- [Set of tasks]:
1) Quote the anniversary post word for word from "You may have" to "look at it.".
2) Extend the anniversary post, picking up after its final sentence.

+++ Excerpt to read

Happy One-Year Anniversary to Me
I took this picture when I arrived home on Dec. 18, 2017.
Today, December 18, 2018, marks exactly one year since I left Israel and arrived back in New York.
You may have already picked up on this from reading my blog, but dates and anniversaries mean a lot to me. I rarely let one pass without seizing the opportunity to reflect, analyze, ponder, dissect, and record. Every birthday, every holiday, every time I mark a year’s passage from one designated moment in time, I have to stand back and look at it.
Usually this just means a particularly introspective entry in my journal. But I’ve used this corner of the internet to share many of this past year’s moments with you, and as this is an important one, a new blog post seems appropriate. Bear with me if I go over some old material.
One year ago yesterday, December 17, was a particularly stressful day. I was packing up every mote of my existence in Israel. Throughout the day, several different sets of movers came to my apartment to pick up various pieces of my remaining furniture. Other people came by to take things I was selling or getting rid of. Friends dropped by to say hi, help, bring snacks, say goodbye. I enlisted neighbors to help me carry the dozen boxes/bags/duffels/cartons that contained most of my life down the stairs of our building and into the cars of the saints who had agreed to hold onto it for safekeeping. As dark was falling, I began filling all the holes in the walls with spackling and covering marks with white paint. (As it turned out, this paint job turned out to be wholly unacceptable to my landlord, who demanded my security deposit to pay for a professional. Sigh.) Eventually, the time came, and another friend came and picked up me and the three suitcases I was taking home and brought us to the airport.

++++++
+++ Data block

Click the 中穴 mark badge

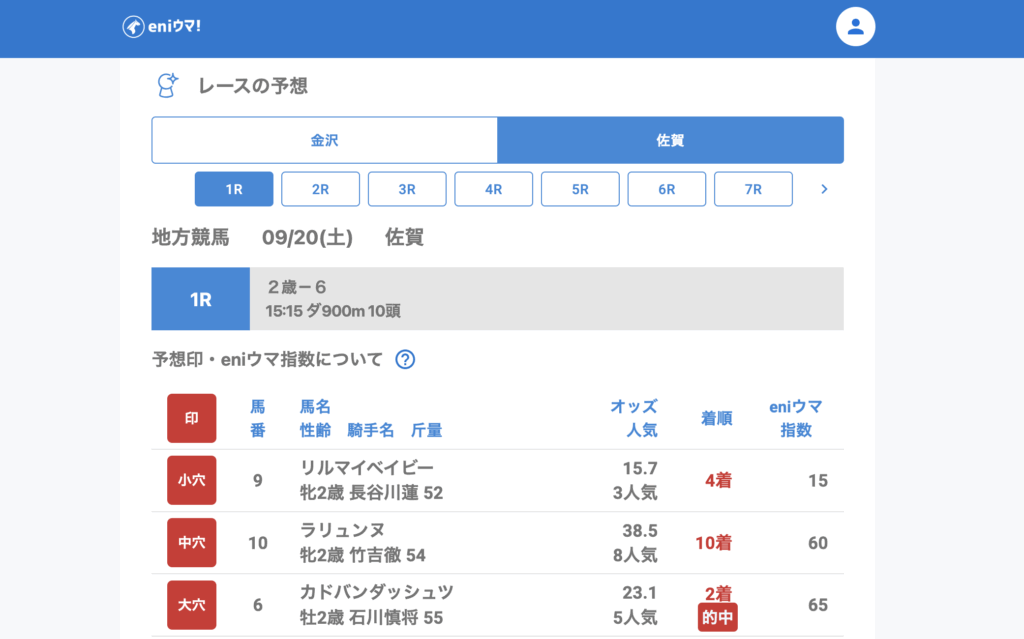pyautogui.click(x=191, y=543)

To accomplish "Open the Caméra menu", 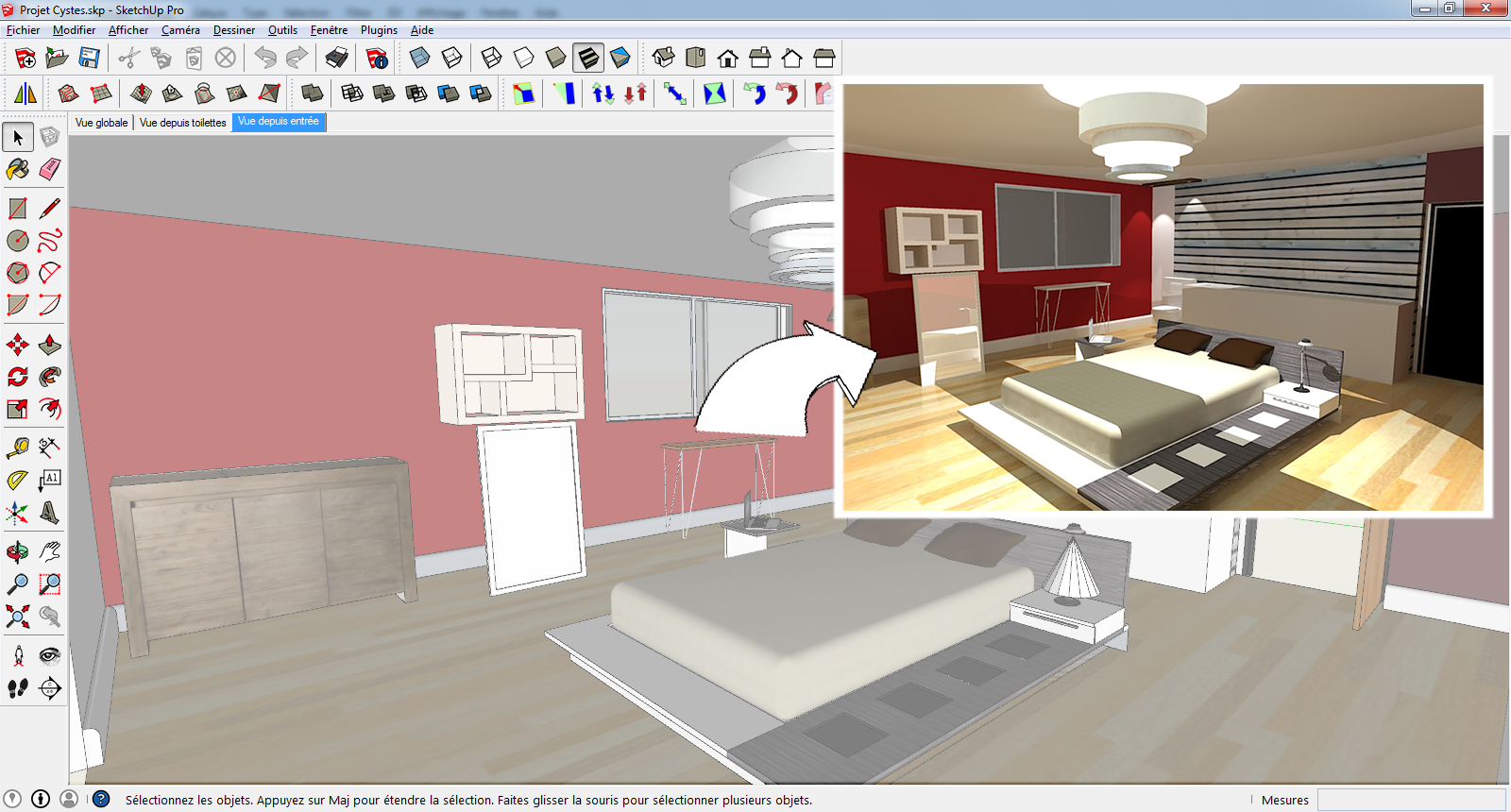I will 180,30.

++++++

- [Task-by-task results]:
1)
You may have already picked up on this from reading my blog, but dates and anniversaries mean a lot to me. I rarely let one pass without seizing the opportunity to reflect, analyze, ponder, dissect, and record. Every birthday, every holiday, every time I mark a year’s passage from one designated moment in time, I have to stand back and look at it.

2)
The remnants of my life in Jerusalem.
I was so caught up in the tangles of moving, taking care of all the little details required, that I barely took a moment to think about what was happening. I was leaving Israel. Even as I boarded the plane and we took off, even as I landed in America and hugged my parents hello and we drove home, I still felt that the impact of my decision had not yet fully descended upon me.
The first thing I did when I got home was run to the fireplace and hug DJ.
Sprawled on the carpet, next to the fire, cuddling my cat, in my house, still in my sweaty, rumpled, smelly airport clothes, the happiness was so complete that there was no room for regret.
DJ died two weeks ago. He was 21 years old. I had one last year with him, snuggling him on the couch, burying my face in his warm belly as he woke up from a nap, feeding him treats as his appetite waned, bathing him when he grew too arthritic to bathe himself. (Okay, my dad mostly did that.) But that first day back, he was healthy, whole, and happy to see me.
The next thing I did after greeting DJ was go to visit my Nana (again, still in my airplane clothes). DJ’s happiness was nothing compared to hers. She hugged me, kissed me, told me how much she loved me and how happy she was I had come home. We sat at her kitchen table and kibbitzed.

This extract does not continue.